Пусть лучше мир теснится возле окон.
И будет так легко и одиноко,
как будто плачешь в мокнущем саду.
Как будто жизнь и вправду удалась,
все рядом, ничего не начиналось.
А дождь идет, так это просто малость,
чтоб ни о чем нагореваться всласть.
Неожиданно, да? Плач в мокнущем саду равносилен тому, что жизнь удалась! Не наоборот, а именно так! И в системе координат книги «Увидеть ветер» это крайне верно. Оттого и книга получилась довольно объемной: вещи она объясняет не самые очевидные. И объясняет, повторим, тем самым беззащитным языком.

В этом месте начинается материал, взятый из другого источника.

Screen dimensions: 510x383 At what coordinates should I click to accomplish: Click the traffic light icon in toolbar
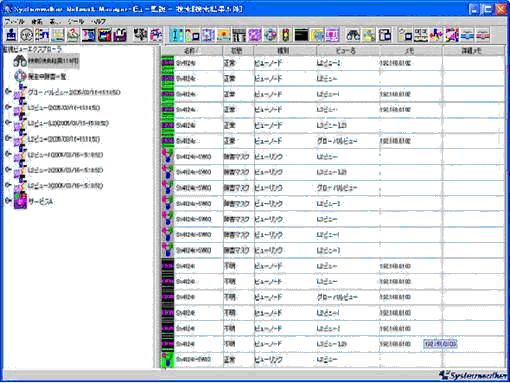tap(285, 35)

Языком без метафор и красивостей.
Ну вот, кажется, мы и договорились до неизбежного противоречия. В книге «Дни» поэт производит более или менее строгий суд над собой, окружающими, над миром, пафосно говоря. А второй сборник говорит о довольно серьезном приятии этого самого мира. Еще раз скажу: приятие это высказано даже не на смысловом уровне, а через звук, через просодию. Значит, приятие столь же искренно, как и осуждение? Но так ведь не бывает? Так разве можно?
Вообще, наверное, нельзя. Но поэту можно. Тем более — такому поэту, как Геннадий Русаков.
Андрей Пермяков
1 http://echo.msk.ru/programs/time/1326776-echo/
2 Наталья Игрунова. «Ни от чего нельзя отказываться. Все это было с нами». Интервью с Геннадием Русаковым. — Дружба народов, 2008, № 8.
3 Первое сентября. Журнал «Литература». Тихие лирики. 2009, № 21.
4 Елена Константинова — Геннадий Русаков: «Поэзия — горчайшее счастье» (интервью). — Труд, № 151, 19 Августа 2003.
5 Ирина Невзорова. Тяжесть и нежность. — Знамя, 2006, № 4.